WF: Markets seem to be struggling to go beyond the 17000-17500 range. Valuations are now over 20X current year earnings. Retail investors have been consistently redeeming equity MF investments over the last 4 months. Do you think fears of a significant correction are justified? What is your message to advisors who are struggling to get investors to buy into the market at these levels?

Nilesh: Lets first look at the market and then look at the investor behaviour. Markets have bounced back and are now trading at the higher end of the fair value range. At 17,000 they are not cheap as they were in March 2009. If markets are trading at the higher end of fair value, its because

1. last year they have gone substantially below their fair value - which has caused the bounce back.

2. There is optimism about the Indian recovery and growth story - which is looking more robust than the rest of the world.

3. The most important is the liquidity flows. If FIIs had not pumped in 17 billion dollars between March till today, then surely market would not have been at     17,000.

So, liquidity, optimism and a bounce back from a sharp downswing have together pulled markets up to the higher end of their fair value. You could say that probably valuations are running ahead of the fundamentals. Now in this kind of scenario what should an investor be doing?

1. If you are overweight equities in your portfolio - which is unlikely to be the case - you should book some profit and reduce your overweight stance in equities.

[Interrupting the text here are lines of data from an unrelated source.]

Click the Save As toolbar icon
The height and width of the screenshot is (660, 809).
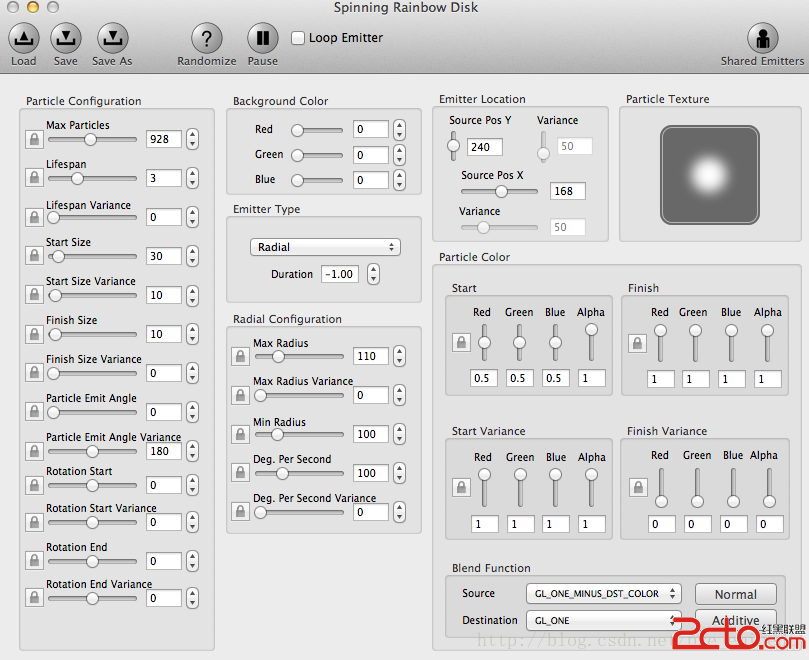(x=112, y=39)
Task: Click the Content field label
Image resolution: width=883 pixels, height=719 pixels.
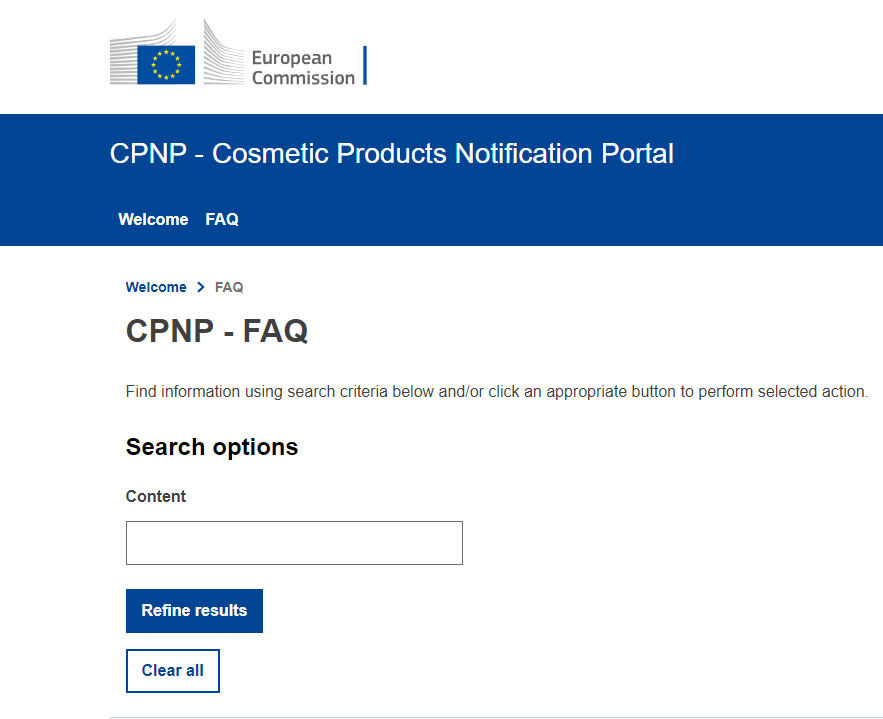Action: click(x=155, y=496)
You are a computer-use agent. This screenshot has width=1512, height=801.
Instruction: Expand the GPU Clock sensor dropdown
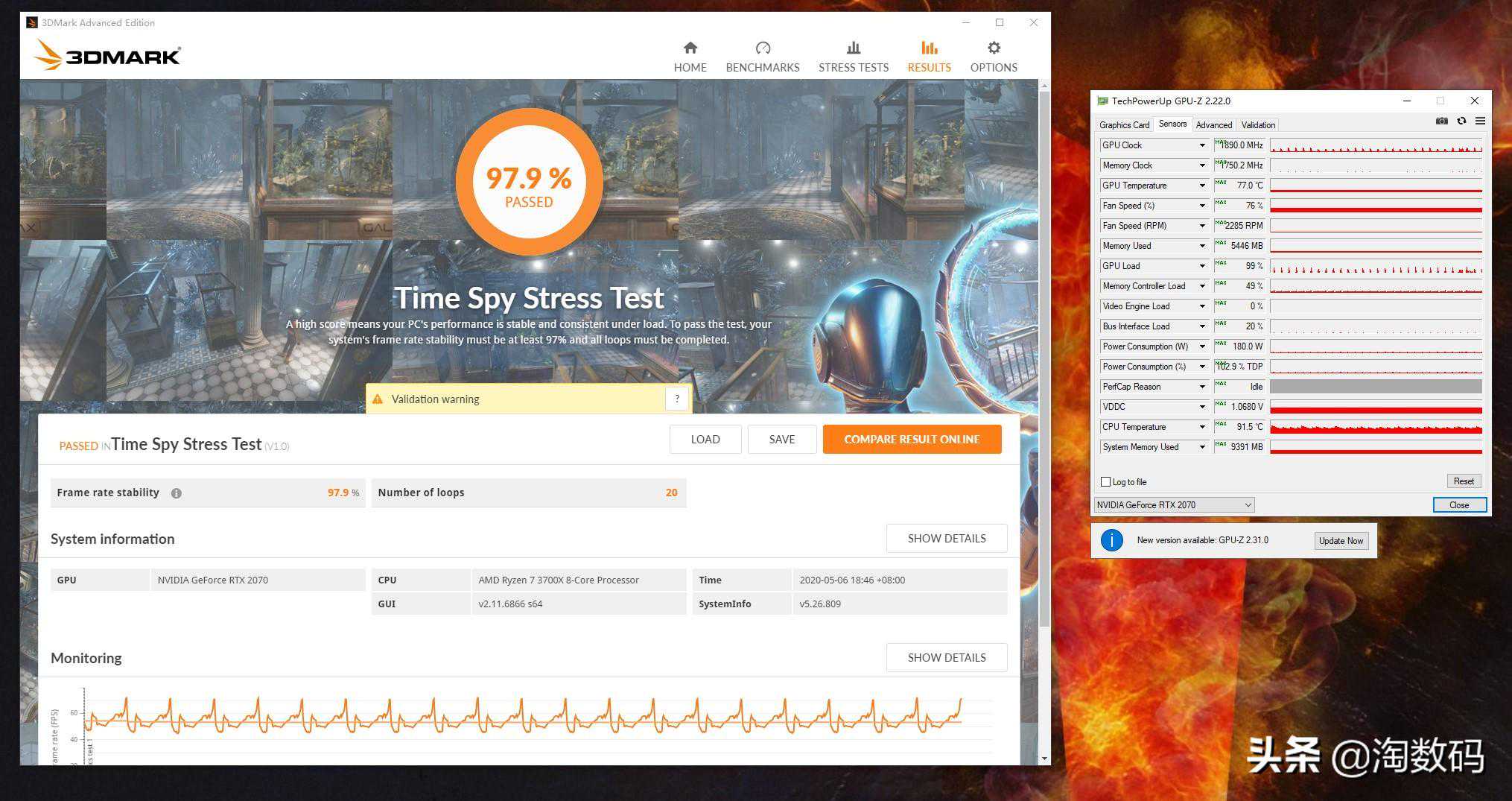click(x=1201, y=145)
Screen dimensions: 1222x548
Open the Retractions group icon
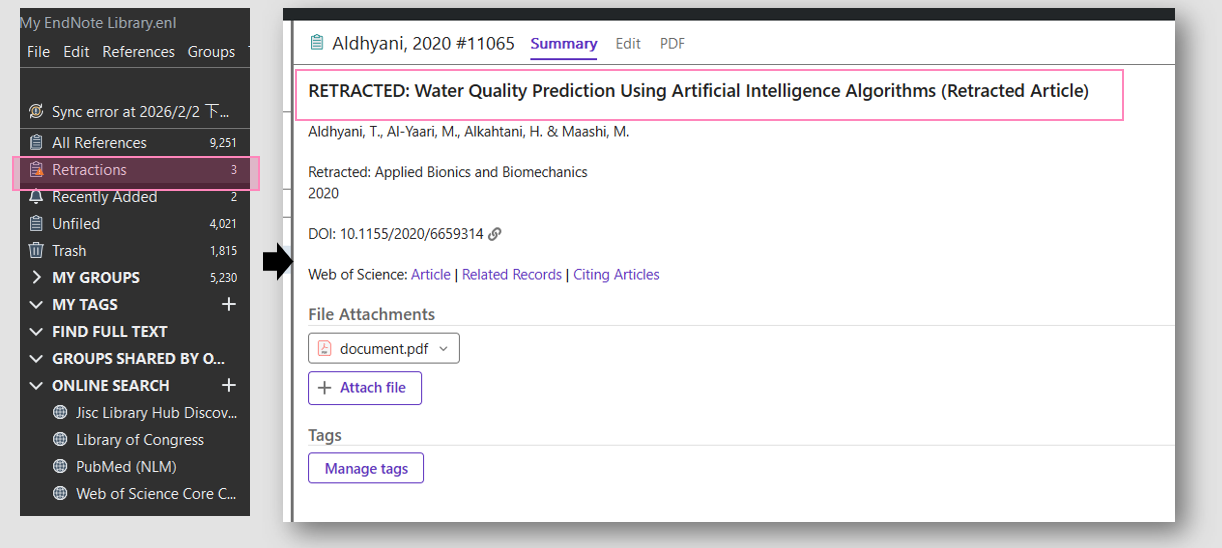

2. If you are slightly underweight by equities, probably you can afford to stay underweight equity for the time being and say I want to time the market and if my     call is right, I will invest in a correction in the coming few months.

3. If you are hugely underweight equity, you have no option but to do a systematic investment plan, and gradually increase equity exposure, knowing fully that     there could be 10 to 15 % correction somewhere down the line.

So your call to invest in the market is not linked to the market valuation, it is more linked with your current portfolio allocation level in equities.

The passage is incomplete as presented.